My daughter will have to contend with enough social, cultural and economic pressures to conform to stereotypes, so why would I add to them? 

And there are so many alternatives roles for girls to explore without going near a pink frou-frou dress, such as warrior, detective or explorer. All of these appeal to girls. Katniss Everdeen has captured girls’ hearts and imaginations with her warrior ways while Dora the Explorer has made Nickelodeon a packet with her curiosity and sense of adventure. Or you can simply opt for other adjectives compiled by others, such as smart, curious, a leader, or strong.  

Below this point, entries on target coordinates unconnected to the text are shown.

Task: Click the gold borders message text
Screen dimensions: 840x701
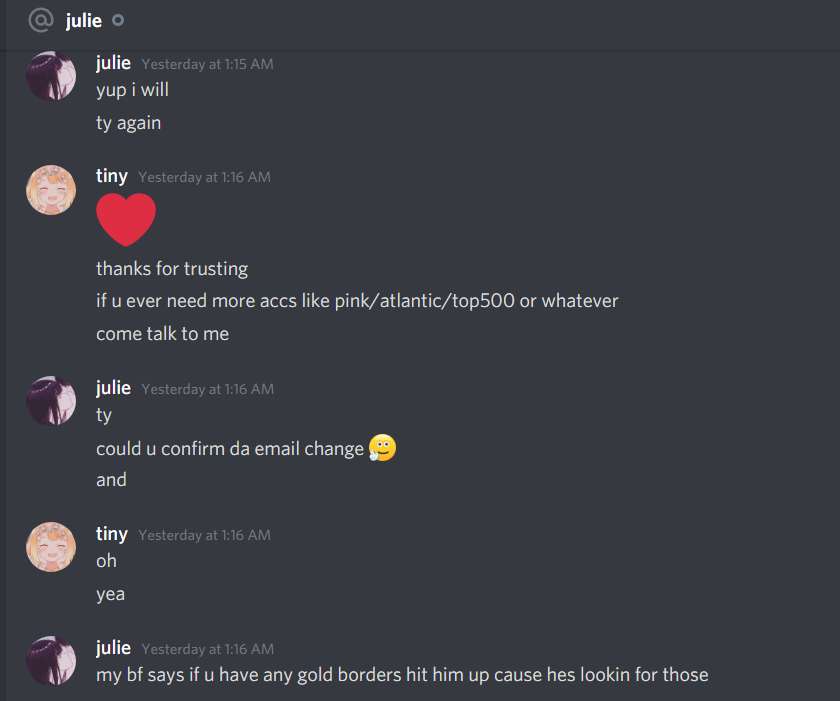Action: pos(402,675)
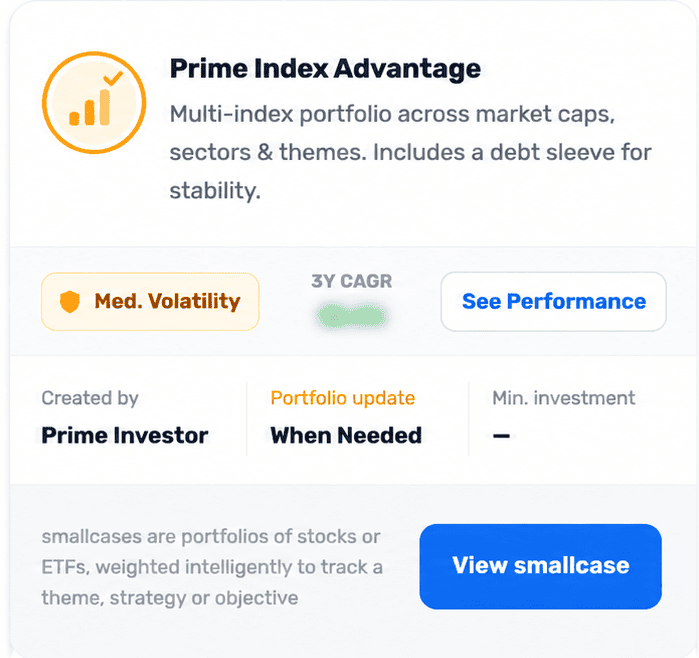Click the Created by label
Image resolution: width=699 pixels, height=658 pixels.
90,398
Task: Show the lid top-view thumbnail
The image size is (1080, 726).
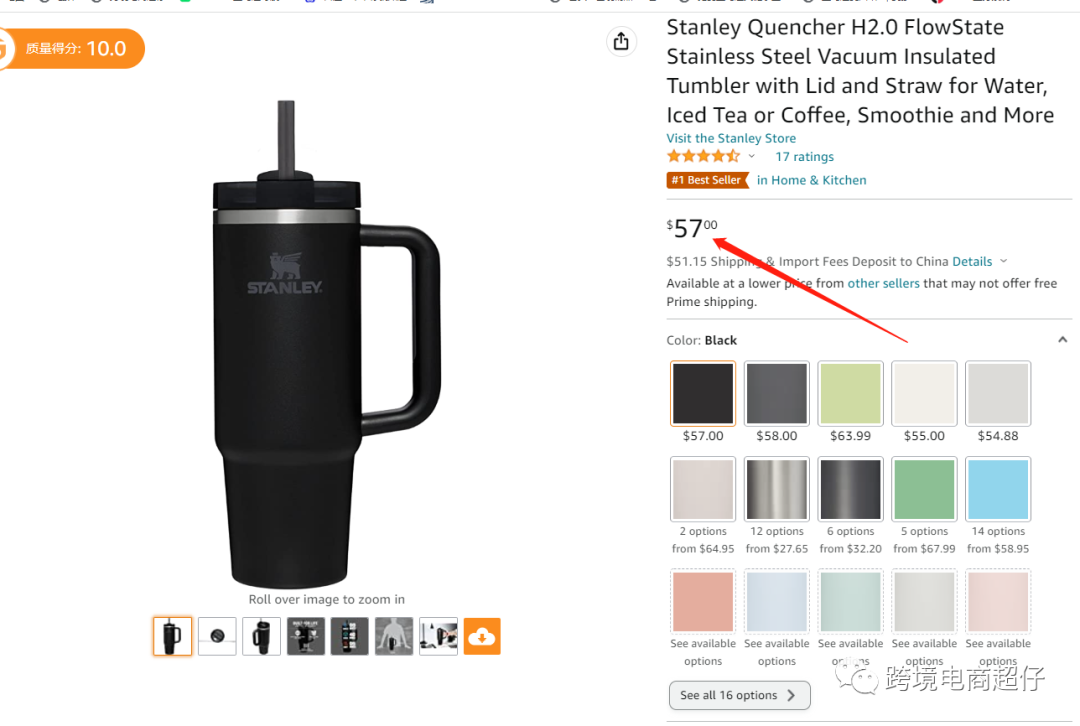Action: click(217, 636)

That’s not to say that you can shut out the princess programming altogether. My daughter, for example, dresses as a princess whenever she gets the chance. And she re-enacts the scene in Disney’s Frozen — the story of two princesses who are sisters — on a regular basis. 

When it’s her preference, I don’t have a problem with my daughter playing at being a princess. In fact, when she’s acting out her own fantasies, I encourage it — especially when this involves singing Queen Elsa’s ‘Let it Go’ at the top of her voice while dancing around a shopping centre as she did last weekend. 

But I want it to be playtime and clearly fantasy. I don’t want her to think that this is something to seriously aspire to or to reinforce the identity. I don’t want my daughter to think that she doesn’t have to work hard for what she wants or to think that a life of thwarted ambition and financial dependency is the best she can hope for.  

As the first man in her life who loves her, it’s my job to make sure she knows that she’s worth more than a transaction where she makes herself pretty and compliant in exchange for compliments and a meal ticket.